Bonus refactor: extracted _walk_commit_delta helper that delegates to walk_dag_async (the existing DAG utility). Both wire_fetch_presign and wire_fetch_bundle now share one BFS implementation instead of two identical hand-rolled loops.

Next — Phase 3: client-side transport in muse repo

fetch_bundle function in muse/core/transport.py:

  • POST /fetch/bundle with {want, have, ttl_seconds}
  • If presign=False: bundle bytes are inline — verify sha256(bytes) == bundle_id
  • If presign=True: GET presigned_url → bytes → verify same
  • Call apply_mpack(root, bundle)
  • One hash covers all contents — no per-object loop
gabriel 34 days ago

Phase 3 complete — client-side fetch_bundle transport

Implemented in muse/core/transport.py on HttpTransport and LocalFileTransport.

What was built

fetch_bundle method on both transport classes:

  • POST /{owner}/{slug}/fetch/bundle with {want, have, ttl_seconds}
  • Stream path (presign=False): bundle bytes inline — verify sha256(bytes) == bundle_id, then call on_object for each object in the bundle
  • Presign path (presign=True): GET presigned_url → bytes → same verify + unpack
  • Single hash covers all contents — no per-object integrity loop
  • Returns the same dict shape as fetch_presign_or_stream so callers need no adaptation

Next

Phase 4: wire fetch_bundle into clone.py and pull.py, replacing fetch_presign_or_stream on the full (non-shallow) path.

gabriel 34 days ago

Phase 4 complete — fetch_bundle wired into clone and pull

What was built

clone.py: the full-clone path (depth=None) now calls transport.fetch_bundle instead of transport.fetch_presign_or_stream. Shallow clone (--depth N) stays on fetch_stream — bundle fetch has no depth-limit support.

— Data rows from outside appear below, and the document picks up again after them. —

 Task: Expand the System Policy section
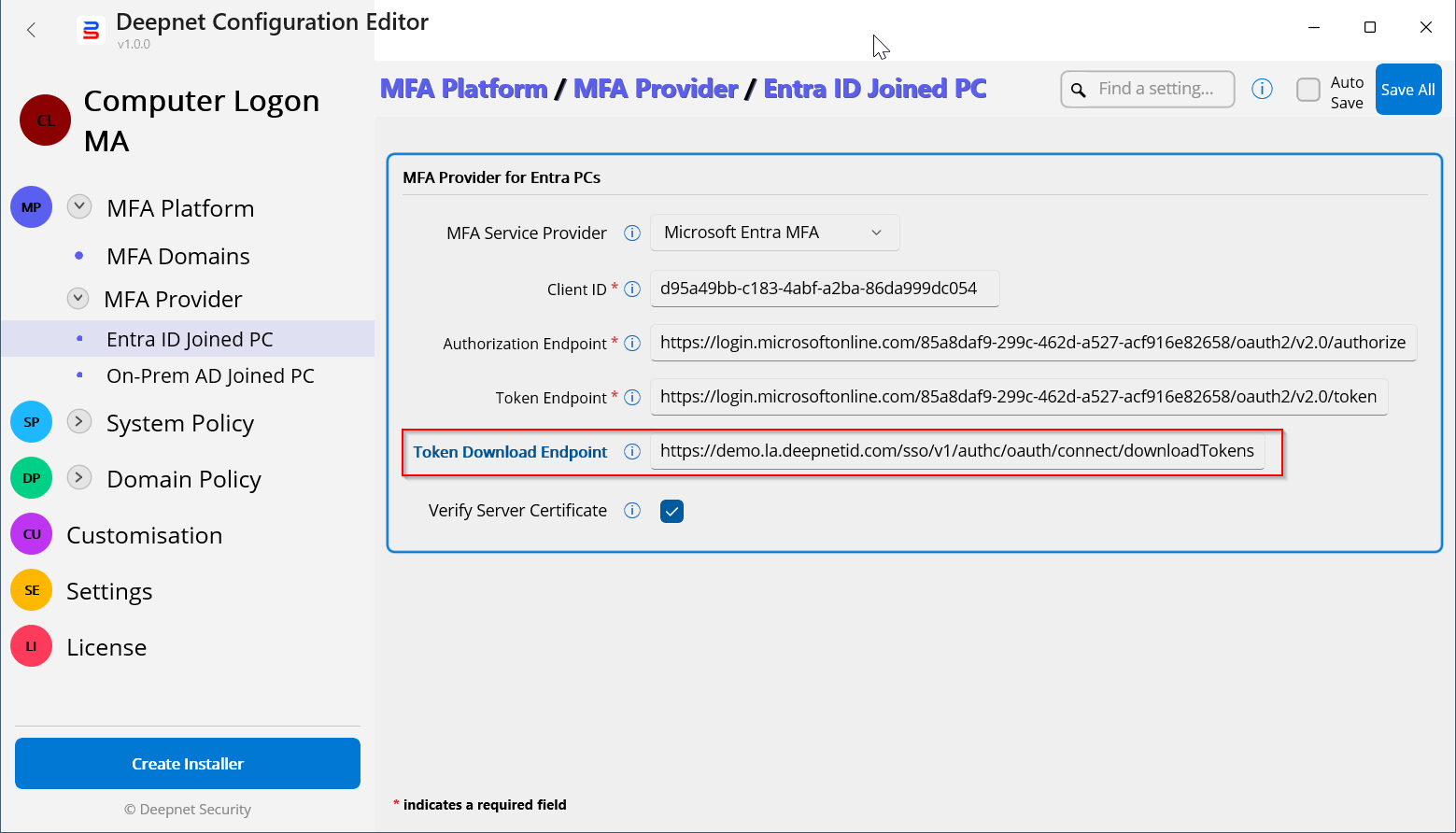(79, 422)
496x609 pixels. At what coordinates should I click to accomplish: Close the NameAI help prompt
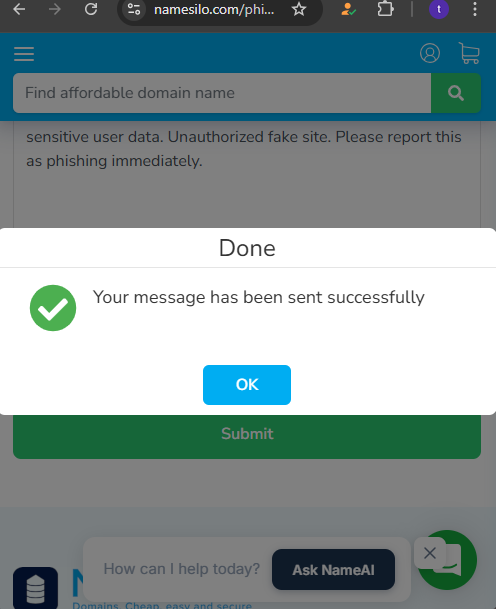[430, 553]
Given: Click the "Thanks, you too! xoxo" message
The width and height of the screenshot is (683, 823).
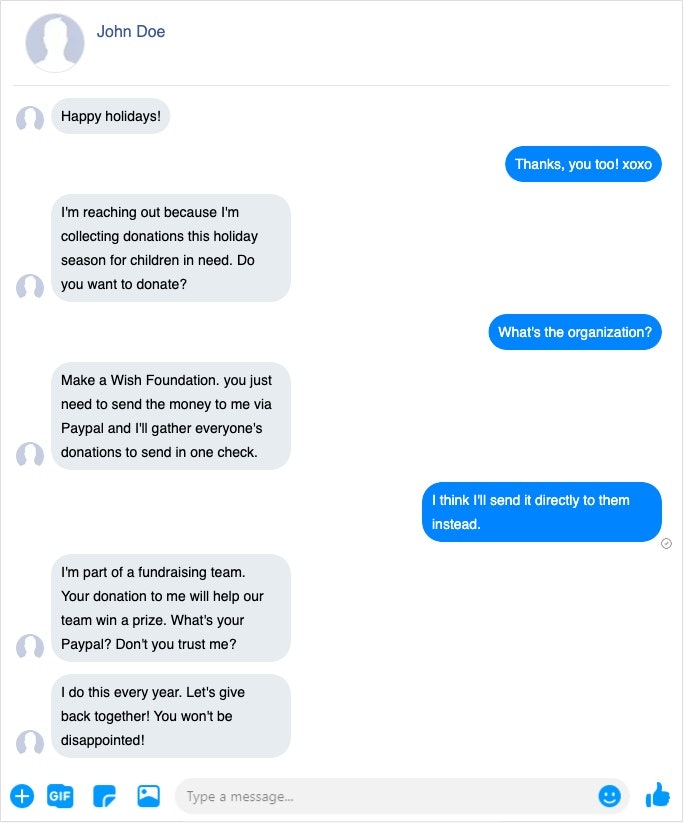Looking at the screenshot, I should [583, 164].
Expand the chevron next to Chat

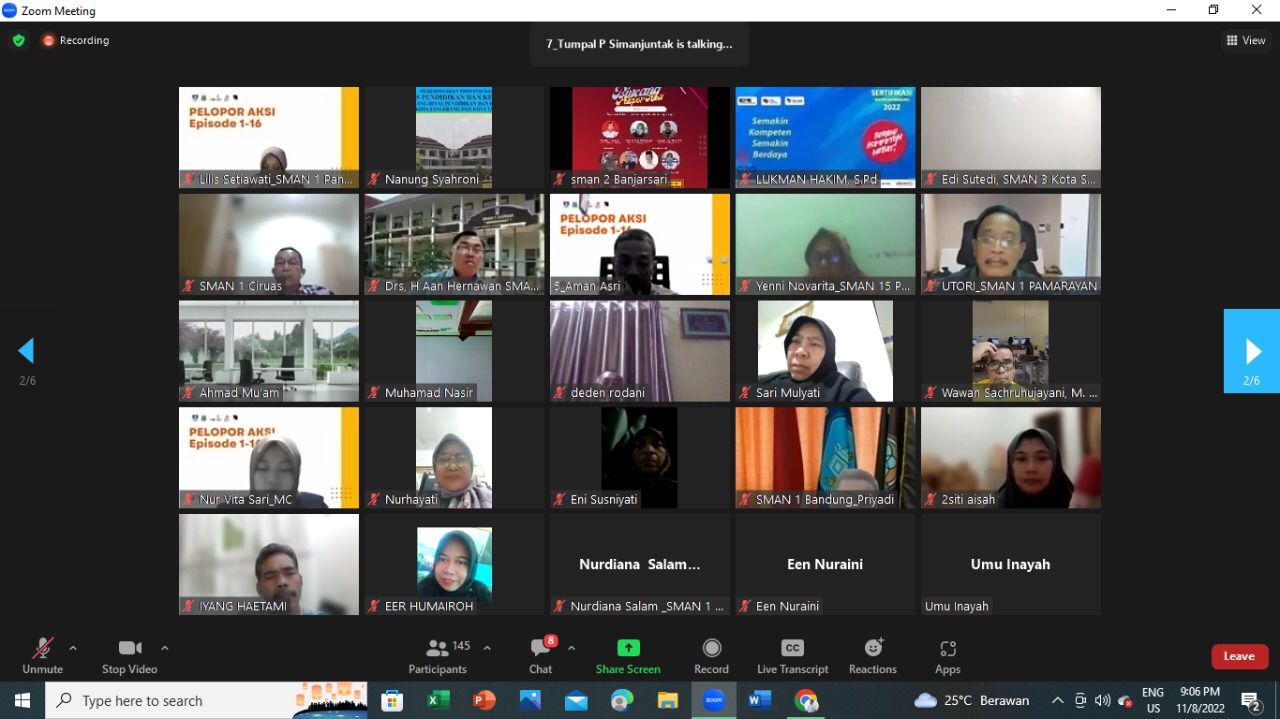coord(571,648)
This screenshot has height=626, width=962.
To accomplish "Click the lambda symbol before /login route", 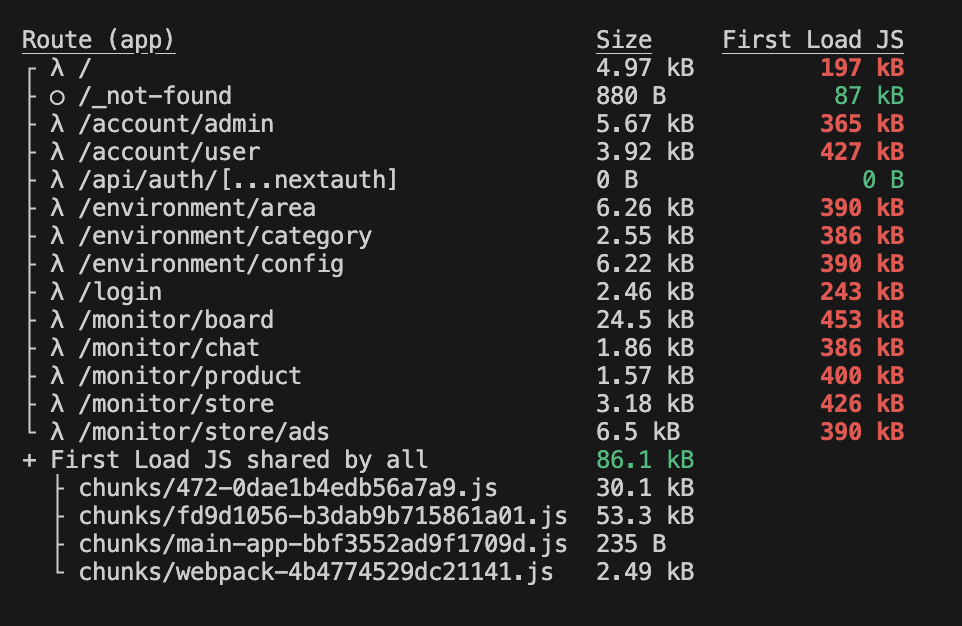I will coord(57,292).
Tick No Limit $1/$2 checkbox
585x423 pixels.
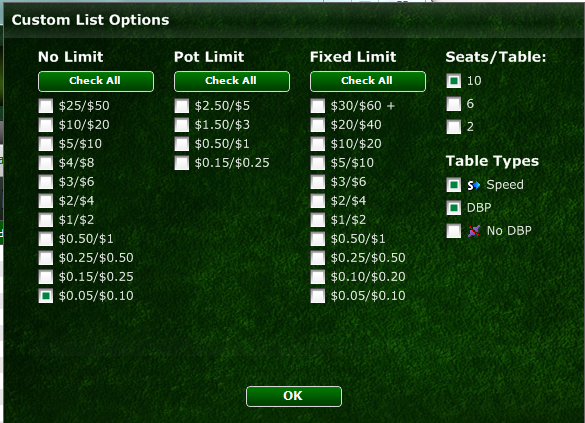pos(46,220)
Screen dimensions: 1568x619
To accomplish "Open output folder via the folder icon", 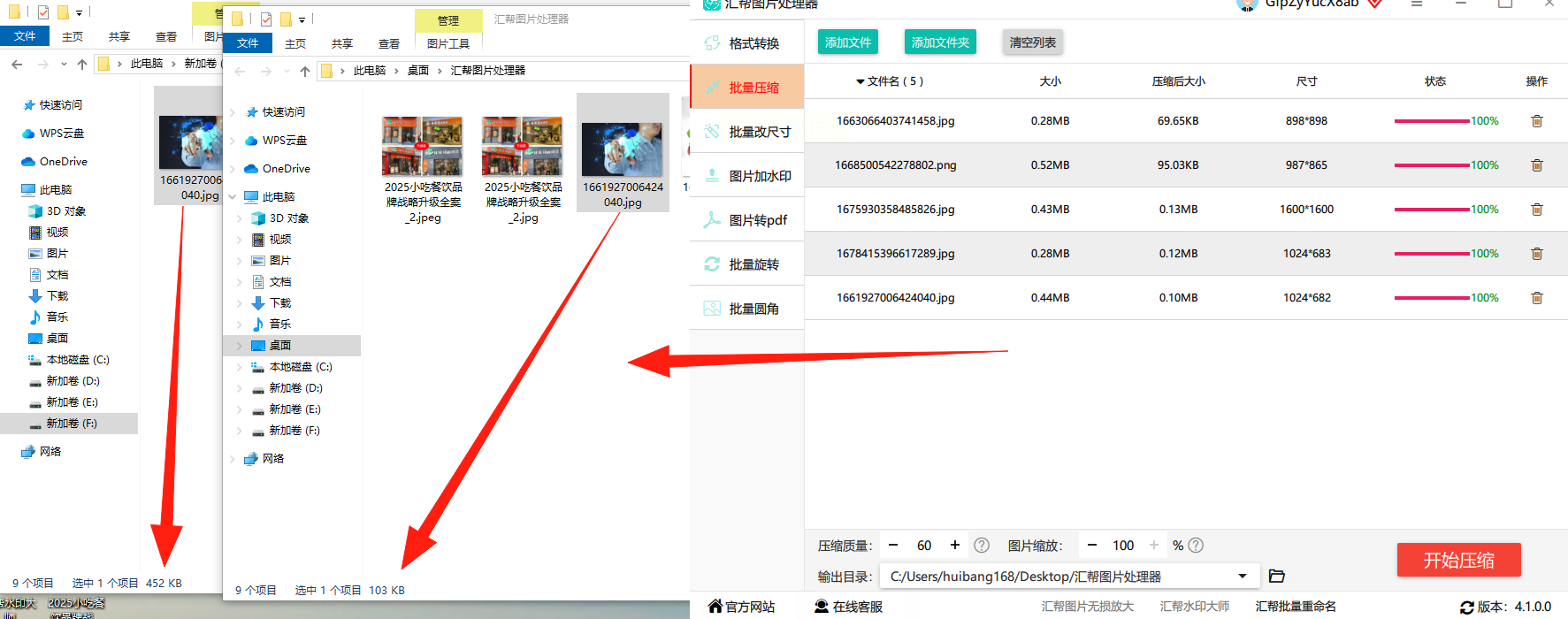I will (1276, 576).
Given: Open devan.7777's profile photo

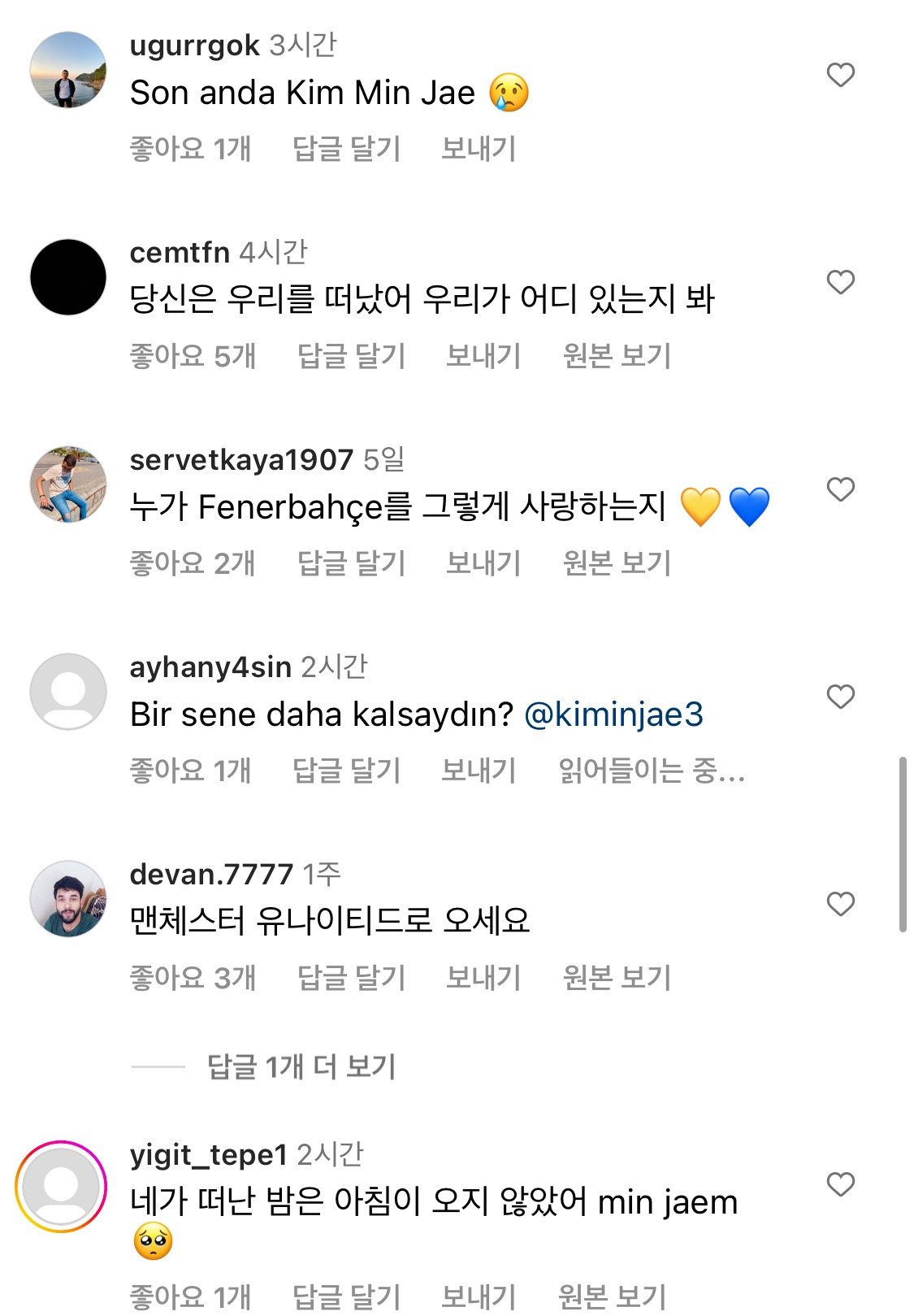Looking at the screenshot, I should tap(68, 899).
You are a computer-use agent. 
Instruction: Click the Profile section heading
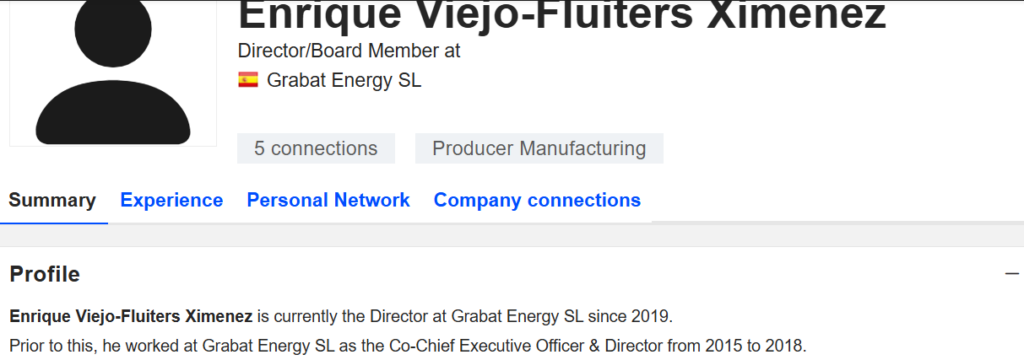coord(45,274)
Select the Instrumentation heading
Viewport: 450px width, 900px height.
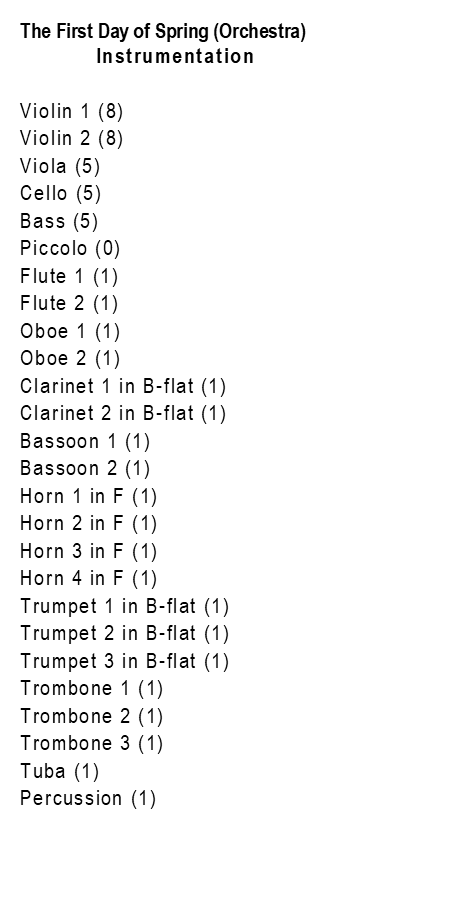coord(175,56)
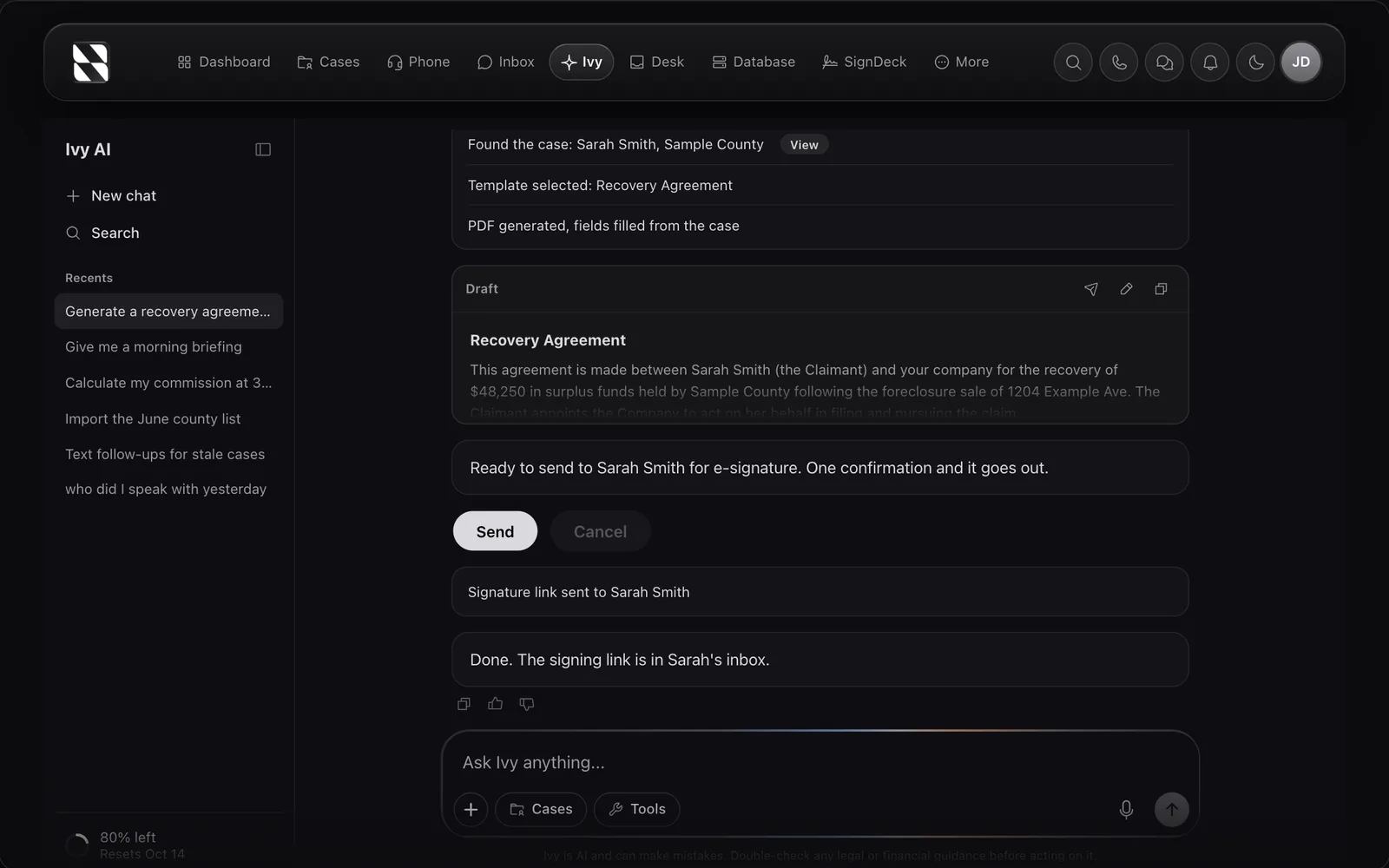Collapse the Ivy AI sidebar panel
This screenshot has width=1389, height=868.
(x=263, y=149)
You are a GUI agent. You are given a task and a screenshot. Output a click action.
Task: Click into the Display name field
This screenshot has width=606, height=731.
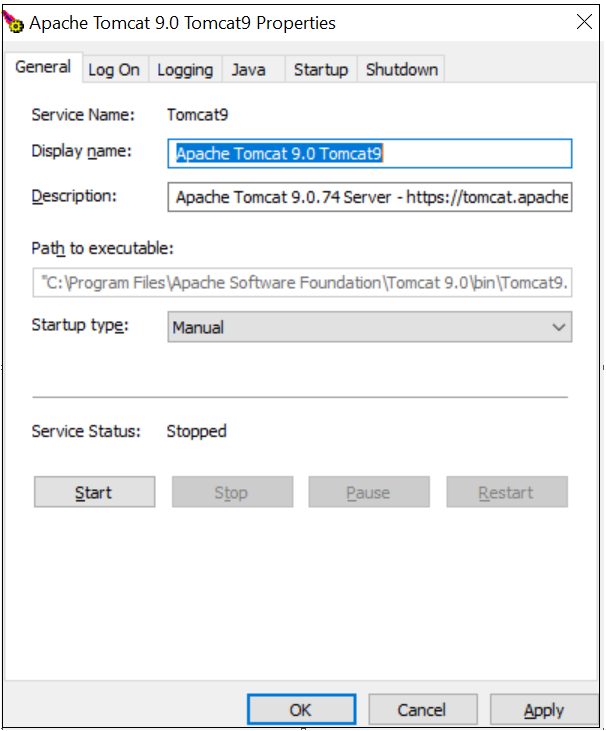pos(370,153)
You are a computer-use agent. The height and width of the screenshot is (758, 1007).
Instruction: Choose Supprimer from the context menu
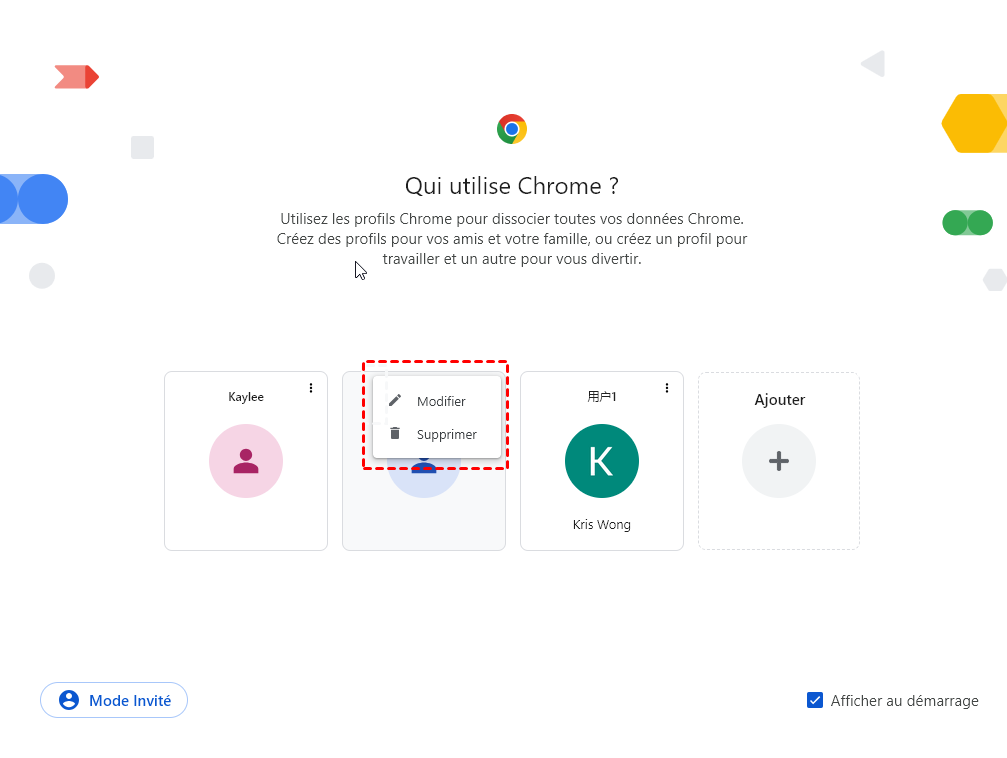(446, 434)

pull.py: same replacement — fetch_bundle replaces fetch_presign_or_stream on the standard pull path.

New test file tests/test_fetch_bundle_command_wiring.py (3 tests, TDD red→green):

  • CW0: full clone calls fetch_bundle, never fetch_presign_or_stream
  • CW1: shallow clone still calls fetch_stream, never fetch_bundle
  • CW2: pull calls fetch_bundle, never fetch_presign_or_stream

Rippled fixes to 7 existing test files that mocked fetch_presign_or_stream — all now also wire fetch_bundle. Fixed two pre-existing snapshot format bugs (tests were using "manifest" key; apply_mpack requires "delta_add"/"delta_remove"). Fixed a thread-safety race in TestStressConcurrent where concurrent patch() calls on the same module attribute left stale mocks.

What remains

  • Bundle cleanup: delete bundle blobs from MinIO after TTL (ticket requirement, not yet implemented)
  • Performance measurement: end-to-end timing against the gates in the first comment
gabriel 34 days ago

Issue complete ✓

All five phases delivered:

Phase What Status
1 wire_fetch_bundle server function
2 HTTP route POST /{owner}/{slug}/fetch/bundle
3 fetch_bundle on HttpTransport + LocalFileTransport
4 Wired into clone (full path) and pull
5 Bundle blob cleanup after TTL (BC0–BC3)

Push sends one box. Fetch sends one box back. Same format. Same one-request principle. Opposite direction.

Performance measurement and end-to-end benchmarking across all four MuseWire verbs (push / pull / fetch / clone) tracked in a follow-on ticket.